不同NaCl添加量的4种扇贝多糖均只显示一个大峰，出峰时间基本一致，以纯度较高的CSPC(3% NaCl)图谱为例，保留时间在8.148 min，代入标准曲线(y=-0.229 8x+8.544 3)可得分子质量在2 000 kDa以上。

图3 CSPC(3% NaCl)扇贝多糖分子质量

2.6 电镜分析

图4为不同NaCl添加量扇贝多糖放大5 000倍的扫描式电子显微镜(scanning electron microscope，SEM)图片。多糖CSPC(3% NaCl)的表面为粗糙的片层空洞结构，粗糙的表面会使比表面积的增加，有助于提高多糖在水中的溶解性[20]，CSPA(0% NaCl)、CSPB(1.5% NaCl)和CSPD(4.5% NaCl)的扇贝多糖呈块状，表面相对光滑。多糖显微组织和表面的差异，与它们的物理性质有一定相关性，可能是由于样品纯度差异造成的[21]。

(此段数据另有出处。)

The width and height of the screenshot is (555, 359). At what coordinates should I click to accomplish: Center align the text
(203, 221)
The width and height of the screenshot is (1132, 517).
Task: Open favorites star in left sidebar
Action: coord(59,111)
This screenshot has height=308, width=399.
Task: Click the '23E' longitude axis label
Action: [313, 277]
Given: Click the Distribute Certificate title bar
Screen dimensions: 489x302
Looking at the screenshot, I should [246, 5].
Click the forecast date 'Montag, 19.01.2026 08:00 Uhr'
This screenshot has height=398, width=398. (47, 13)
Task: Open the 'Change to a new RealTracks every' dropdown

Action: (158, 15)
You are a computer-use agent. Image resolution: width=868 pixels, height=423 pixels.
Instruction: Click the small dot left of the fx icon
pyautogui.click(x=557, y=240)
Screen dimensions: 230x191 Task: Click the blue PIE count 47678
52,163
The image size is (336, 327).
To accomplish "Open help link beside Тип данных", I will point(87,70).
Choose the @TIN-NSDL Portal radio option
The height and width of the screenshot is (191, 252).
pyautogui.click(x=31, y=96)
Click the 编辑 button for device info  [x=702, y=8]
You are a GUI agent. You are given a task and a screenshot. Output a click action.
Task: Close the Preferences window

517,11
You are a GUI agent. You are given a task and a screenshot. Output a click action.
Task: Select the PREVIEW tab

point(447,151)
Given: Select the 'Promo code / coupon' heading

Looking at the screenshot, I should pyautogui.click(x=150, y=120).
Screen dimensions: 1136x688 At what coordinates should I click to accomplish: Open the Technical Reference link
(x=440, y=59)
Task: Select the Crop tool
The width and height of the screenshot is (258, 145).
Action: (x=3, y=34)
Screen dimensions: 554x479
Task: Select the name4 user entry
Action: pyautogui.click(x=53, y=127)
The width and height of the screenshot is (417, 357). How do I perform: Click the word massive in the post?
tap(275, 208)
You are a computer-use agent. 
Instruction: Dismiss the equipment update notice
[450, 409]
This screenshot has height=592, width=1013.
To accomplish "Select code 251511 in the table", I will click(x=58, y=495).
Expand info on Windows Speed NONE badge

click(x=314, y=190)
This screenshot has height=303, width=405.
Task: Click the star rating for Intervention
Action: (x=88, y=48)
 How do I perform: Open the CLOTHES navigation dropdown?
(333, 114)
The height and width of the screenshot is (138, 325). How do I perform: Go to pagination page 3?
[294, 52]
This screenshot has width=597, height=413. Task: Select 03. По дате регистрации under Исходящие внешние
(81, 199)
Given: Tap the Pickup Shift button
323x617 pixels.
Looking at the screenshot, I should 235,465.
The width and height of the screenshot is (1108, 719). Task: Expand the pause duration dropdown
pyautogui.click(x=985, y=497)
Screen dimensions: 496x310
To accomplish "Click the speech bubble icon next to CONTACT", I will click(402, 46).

a-CSPA(0% NaCl)；b-CSPB(1.5% NaCl)；c-CSPC(3% NaCl)；d-CSPD(4.5% NaCl)

2.7 扇贝多糖的体外模拟消化分析

由表3可知，随着消化时间的不断延长，不同NaCl添加量的扇贝多糖样品在模拟胃液和模拟肠液中的还原糖含量变化不大，没有显著差异(P>0.05)。

表3 不同NaCl添加量扇贝所提取多糖在体外模拟消化后还原糖含量分析

由表4可知，扇贝多糖CSPA(0% NaCl)、CSPB(1.5% NaCl)、CSPC(3% NaCl)经模拟胃液消化后都出现3个峰，分子质量都小于2 000 kDa，说明4种扇贝多糖经过胃肠液消化后，都能被部分降解，但降解程度不同。扇贝多糖CSPC(3% NaCl)消化产物中的小分子质量多糖占比最大，消化效果最好，而扇贝多糖CSPD(4.5% NaCl)经模拟胃液消化后，90%以上的多糖分子质量都在1 600 kDa，消化效果最差。HU等[22]研究发现多糖糖苷键的断键一定会增加多糖还原糖的含量。4种多糖经过模拟消化后，还原糖的含量增加并不多，说明多糖分子质量的降低主要是由于多糖聚合物的解聚和聚合物分子链的共价键断裂[23]，结合电镜的分析结果，CSPC(3% NaCl)的比表面积更大，有利于消化液的作用，所以消化效果最好。本研究模拟消化液中的胰酶含有胰淀粉酶，其酶切位点为葡聚糖的α1,4-糖苷键，CSPD(4.5% NaCl)中葡萄糖的占比最小，胰淀粉酶的酶切位点较少，所以消化效果不好。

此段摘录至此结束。